- _Consigne_:
D'après le texte ci-dessous consacré au volume 2 de Sandman, quel épisode du recueil Le Pays du Rêve y est présenté comme le préféré ?

"Sandman", vol. 2, de Neil Gaiman
GAIMAN (Neil), Sandman, volume 2, [Sandman #17-28, The Absolute Sandman Volume 2, The Sandman Companion], préface de Harlan Ellison, traduction de Patrick Marcel, [s.l.], Urban Comics, coll. Vertigo Essentiels, [1990-1992, 1994, 1998, 2007] 2013, 464 p.
Ben oui : je continue immédiatement sur cette fabuleuse BD qu’est Sandman. Bon, pour la suite, même si le volume 3 est déjà sorti et que le quatrième ne devrait pas tarder, je vais probablement attendre un peu, ceci dit… Mais en attendant, voilà déjà de quoi faire, avec ce gros volume bourré de bonus, et regroupant les TPB 3 et 4, Le Pays du Rêve et La Saison des brumes.
Le Pays du Rêve est un tout petit recueil (sauf erreur, c’est même le plus petit de la série), qui comprend quatre épisodes indépendants. Dans le premier, nous voyons un écrivain souffrir du syndrome de la page blanche. Classique… Son remède l’est moins : violer la muse Calliope, capturée en 1927, pour lui voler l’inspiration. Or Calliope connaissait bien Morphée, ou plutôt Oneiros, il y a de cela, pfou, au moins… Un bel épisode, au final stupéfiant.
Mon préféré de ce recueil est cependant le suivant, « Un rêve de mille chats ». Mrow ! Franchement, cet épisode était fait pour séduire les gens qui vont sur Facebook… Sauf qu’on n’a pas vraiment ici des lolcats, même s’ils sont tout mignons ; c’est qu’ils rêvent, eux aussi… Touchant, à la fois drôle et tragique, c’est une vraie réussite, qui marque durablement (miaou).

- _Enregistrements_:
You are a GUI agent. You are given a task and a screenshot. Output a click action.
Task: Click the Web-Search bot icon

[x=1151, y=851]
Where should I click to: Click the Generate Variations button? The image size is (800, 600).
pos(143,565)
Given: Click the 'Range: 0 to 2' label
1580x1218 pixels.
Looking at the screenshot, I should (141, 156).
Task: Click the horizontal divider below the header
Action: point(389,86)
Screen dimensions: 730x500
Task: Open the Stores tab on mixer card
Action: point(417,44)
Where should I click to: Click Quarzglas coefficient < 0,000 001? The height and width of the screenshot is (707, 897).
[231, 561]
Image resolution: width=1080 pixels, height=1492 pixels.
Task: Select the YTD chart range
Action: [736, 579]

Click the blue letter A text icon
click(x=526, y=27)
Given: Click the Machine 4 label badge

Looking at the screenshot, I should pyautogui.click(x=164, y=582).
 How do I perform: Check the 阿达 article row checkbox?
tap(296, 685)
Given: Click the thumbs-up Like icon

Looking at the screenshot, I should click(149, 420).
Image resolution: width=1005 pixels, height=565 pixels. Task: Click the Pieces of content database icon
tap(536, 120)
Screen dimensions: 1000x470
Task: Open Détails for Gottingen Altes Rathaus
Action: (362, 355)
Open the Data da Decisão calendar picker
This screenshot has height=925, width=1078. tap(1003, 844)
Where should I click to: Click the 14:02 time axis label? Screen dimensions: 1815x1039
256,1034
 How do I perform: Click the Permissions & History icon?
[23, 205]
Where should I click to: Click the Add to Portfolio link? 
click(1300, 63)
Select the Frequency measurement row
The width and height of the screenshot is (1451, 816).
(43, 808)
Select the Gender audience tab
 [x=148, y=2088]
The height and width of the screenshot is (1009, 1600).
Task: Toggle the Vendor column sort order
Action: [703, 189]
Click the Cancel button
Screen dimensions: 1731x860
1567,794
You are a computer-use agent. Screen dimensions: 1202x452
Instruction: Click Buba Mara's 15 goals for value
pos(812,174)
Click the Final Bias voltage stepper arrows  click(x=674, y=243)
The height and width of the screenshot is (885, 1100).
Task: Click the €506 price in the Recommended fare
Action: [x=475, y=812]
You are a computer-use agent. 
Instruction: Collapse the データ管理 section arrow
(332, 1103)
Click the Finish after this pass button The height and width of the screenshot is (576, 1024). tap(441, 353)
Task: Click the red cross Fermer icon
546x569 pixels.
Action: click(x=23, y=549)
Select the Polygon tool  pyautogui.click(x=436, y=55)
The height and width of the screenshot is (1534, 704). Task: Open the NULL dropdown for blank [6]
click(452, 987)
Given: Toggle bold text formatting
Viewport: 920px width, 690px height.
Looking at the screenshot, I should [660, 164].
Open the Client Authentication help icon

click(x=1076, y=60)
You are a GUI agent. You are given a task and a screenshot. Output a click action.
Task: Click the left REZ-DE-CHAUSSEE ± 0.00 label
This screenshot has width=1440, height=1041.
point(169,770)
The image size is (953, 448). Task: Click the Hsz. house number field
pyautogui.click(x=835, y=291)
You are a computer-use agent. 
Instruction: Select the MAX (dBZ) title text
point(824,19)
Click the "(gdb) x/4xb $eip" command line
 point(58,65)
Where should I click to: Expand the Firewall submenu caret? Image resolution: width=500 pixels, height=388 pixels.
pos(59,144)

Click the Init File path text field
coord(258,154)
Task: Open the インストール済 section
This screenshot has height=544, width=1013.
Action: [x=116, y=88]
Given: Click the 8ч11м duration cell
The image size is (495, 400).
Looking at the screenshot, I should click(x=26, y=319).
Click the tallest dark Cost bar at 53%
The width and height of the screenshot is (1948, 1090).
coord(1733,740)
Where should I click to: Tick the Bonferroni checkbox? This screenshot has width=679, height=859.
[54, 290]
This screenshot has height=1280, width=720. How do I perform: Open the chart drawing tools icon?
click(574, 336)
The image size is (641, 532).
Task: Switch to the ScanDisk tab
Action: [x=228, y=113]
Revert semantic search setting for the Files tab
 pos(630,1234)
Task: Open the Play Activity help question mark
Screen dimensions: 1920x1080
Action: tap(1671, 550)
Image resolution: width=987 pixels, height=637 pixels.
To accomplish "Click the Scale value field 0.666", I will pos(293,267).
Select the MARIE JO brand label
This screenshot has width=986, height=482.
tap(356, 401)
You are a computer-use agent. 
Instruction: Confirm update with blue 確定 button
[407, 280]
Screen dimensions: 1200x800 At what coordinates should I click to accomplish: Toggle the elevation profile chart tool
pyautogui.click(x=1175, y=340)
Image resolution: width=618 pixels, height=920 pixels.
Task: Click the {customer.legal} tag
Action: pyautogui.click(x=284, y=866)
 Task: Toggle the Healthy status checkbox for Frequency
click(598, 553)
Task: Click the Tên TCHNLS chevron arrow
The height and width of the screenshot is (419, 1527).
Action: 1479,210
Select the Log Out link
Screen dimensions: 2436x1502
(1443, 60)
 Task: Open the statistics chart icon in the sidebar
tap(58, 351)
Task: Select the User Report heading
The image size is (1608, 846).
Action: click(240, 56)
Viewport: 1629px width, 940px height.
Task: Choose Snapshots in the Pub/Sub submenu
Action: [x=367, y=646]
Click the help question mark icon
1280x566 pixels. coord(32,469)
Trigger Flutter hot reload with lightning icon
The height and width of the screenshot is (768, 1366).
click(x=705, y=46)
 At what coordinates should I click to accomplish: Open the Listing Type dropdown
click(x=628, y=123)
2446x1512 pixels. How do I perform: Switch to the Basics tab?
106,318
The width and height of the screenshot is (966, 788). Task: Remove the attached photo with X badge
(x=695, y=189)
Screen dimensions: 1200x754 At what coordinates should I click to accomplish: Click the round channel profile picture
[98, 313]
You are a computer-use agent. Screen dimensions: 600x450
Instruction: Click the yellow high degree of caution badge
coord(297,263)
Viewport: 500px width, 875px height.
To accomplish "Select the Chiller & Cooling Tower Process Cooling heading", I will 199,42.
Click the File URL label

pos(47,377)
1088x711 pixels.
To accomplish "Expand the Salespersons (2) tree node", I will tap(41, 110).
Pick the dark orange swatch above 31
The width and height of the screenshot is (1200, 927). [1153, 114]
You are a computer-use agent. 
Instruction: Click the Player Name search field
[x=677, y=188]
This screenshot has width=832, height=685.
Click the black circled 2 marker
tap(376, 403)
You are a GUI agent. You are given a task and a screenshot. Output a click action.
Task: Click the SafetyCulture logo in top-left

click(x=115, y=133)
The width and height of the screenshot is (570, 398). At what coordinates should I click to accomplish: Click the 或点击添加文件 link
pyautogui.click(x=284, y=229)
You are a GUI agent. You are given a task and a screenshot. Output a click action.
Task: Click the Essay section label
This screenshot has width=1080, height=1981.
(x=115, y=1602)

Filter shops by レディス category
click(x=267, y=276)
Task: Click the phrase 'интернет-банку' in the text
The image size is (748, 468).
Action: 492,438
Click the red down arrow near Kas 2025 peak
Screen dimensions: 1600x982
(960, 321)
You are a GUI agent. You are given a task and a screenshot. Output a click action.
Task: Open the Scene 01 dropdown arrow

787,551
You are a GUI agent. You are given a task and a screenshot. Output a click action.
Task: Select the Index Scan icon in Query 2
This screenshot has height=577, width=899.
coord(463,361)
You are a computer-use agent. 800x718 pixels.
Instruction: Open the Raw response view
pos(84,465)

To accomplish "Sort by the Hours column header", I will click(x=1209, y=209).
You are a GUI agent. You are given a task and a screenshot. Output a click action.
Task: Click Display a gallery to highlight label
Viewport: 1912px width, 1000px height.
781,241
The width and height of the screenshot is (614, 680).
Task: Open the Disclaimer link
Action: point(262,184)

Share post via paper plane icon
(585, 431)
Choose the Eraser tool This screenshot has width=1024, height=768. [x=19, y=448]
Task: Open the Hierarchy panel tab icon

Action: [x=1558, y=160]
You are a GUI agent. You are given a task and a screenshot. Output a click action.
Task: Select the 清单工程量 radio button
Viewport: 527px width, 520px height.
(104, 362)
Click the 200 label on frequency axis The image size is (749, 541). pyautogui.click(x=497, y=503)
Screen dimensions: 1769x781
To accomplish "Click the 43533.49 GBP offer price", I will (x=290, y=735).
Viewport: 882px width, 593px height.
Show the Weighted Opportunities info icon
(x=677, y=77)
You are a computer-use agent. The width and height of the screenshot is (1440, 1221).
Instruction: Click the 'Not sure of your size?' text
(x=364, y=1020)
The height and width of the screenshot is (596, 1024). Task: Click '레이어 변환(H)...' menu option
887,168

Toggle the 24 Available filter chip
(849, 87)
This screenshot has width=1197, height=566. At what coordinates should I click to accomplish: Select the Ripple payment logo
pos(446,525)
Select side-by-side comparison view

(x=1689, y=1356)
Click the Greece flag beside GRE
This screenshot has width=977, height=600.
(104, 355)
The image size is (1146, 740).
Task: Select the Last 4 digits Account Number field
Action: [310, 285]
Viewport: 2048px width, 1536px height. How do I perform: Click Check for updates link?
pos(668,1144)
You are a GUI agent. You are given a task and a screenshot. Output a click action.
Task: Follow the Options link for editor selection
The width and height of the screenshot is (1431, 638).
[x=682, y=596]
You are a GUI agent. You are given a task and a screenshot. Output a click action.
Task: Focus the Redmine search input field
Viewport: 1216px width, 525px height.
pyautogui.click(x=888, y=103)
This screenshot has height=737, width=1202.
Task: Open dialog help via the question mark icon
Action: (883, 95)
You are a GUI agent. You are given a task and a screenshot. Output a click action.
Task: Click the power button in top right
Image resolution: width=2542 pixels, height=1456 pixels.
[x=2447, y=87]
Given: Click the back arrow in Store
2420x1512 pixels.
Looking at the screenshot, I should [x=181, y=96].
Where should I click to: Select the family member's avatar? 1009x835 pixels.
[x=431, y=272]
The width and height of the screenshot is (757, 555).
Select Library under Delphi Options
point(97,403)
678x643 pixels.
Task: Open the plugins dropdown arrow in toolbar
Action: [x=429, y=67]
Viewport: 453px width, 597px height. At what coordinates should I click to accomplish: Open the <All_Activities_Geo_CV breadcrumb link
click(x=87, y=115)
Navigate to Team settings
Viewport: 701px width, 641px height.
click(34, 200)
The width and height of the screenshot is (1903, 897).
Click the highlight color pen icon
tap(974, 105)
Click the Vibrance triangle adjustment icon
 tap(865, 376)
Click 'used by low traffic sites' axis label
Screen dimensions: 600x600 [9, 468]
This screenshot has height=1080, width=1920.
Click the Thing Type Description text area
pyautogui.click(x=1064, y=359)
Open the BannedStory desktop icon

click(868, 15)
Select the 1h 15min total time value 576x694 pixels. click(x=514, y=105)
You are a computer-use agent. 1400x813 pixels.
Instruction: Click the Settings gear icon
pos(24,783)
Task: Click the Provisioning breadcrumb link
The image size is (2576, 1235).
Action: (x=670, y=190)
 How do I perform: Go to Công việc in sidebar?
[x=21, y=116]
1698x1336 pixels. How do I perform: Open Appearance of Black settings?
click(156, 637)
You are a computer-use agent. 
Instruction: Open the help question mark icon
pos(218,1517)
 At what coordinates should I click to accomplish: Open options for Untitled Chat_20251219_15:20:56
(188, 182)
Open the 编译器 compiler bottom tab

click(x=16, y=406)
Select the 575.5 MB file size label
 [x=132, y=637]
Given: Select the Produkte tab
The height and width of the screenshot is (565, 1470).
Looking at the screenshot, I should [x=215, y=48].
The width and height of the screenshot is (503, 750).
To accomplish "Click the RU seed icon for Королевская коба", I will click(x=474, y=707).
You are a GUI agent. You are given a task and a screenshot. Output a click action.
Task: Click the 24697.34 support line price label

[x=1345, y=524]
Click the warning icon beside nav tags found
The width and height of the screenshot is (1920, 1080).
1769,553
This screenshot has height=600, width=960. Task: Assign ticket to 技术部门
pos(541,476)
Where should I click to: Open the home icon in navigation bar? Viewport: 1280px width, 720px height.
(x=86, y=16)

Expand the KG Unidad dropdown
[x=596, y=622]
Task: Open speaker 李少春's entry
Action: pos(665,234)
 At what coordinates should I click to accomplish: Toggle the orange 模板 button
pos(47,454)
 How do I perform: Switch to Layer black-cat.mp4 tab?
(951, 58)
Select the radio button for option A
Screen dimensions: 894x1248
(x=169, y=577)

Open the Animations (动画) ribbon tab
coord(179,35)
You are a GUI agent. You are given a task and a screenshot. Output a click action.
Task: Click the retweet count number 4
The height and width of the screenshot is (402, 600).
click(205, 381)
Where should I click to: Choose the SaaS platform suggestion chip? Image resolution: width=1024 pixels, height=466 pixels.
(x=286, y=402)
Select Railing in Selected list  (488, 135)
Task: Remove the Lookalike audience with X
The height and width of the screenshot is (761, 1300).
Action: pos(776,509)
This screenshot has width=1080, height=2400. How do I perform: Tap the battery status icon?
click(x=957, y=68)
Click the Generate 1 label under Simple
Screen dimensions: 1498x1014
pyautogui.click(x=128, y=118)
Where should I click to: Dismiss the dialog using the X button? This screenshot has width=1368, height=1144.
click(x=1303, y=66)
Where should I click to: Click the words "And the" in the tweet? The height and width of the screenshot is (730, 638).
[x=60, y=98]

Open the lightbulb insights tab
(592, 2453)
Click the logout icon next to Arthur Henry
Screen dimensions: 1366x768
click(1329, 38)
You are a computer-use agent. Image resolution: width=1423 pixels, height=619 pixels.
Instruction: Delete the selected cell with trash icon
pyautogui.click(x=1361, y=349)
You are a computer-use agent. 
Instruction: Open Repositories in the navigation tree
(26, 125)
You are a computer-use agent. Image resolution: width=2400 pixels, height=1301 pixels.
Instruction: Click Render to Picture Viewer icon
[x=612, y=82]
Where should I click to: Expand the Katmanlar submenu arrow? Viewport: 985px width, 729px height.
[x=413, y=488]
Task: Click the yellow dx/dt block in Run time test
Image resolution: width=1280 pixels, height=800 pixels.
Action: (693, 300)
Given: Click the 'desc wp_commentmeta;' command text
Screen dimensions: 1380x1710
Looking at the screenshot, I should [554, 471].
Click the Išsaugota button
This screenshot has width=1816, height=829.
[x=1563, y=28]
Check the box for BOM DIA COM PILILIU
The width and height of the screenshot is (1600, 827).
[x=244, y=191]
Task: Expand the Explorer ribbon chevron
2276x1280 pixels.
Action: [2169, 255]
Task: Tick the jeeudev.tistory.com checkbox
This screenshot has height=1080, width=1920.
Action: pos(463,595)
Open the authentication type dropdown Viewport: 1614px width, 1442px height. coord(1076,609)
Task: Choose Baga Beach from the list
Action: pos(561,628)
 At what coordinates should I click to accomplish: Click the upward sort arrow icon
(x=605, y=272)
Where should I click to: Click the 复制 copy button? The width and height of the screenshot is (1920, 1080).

- _Réponse complète_:
L'épisode « Un rêve de mille chats ».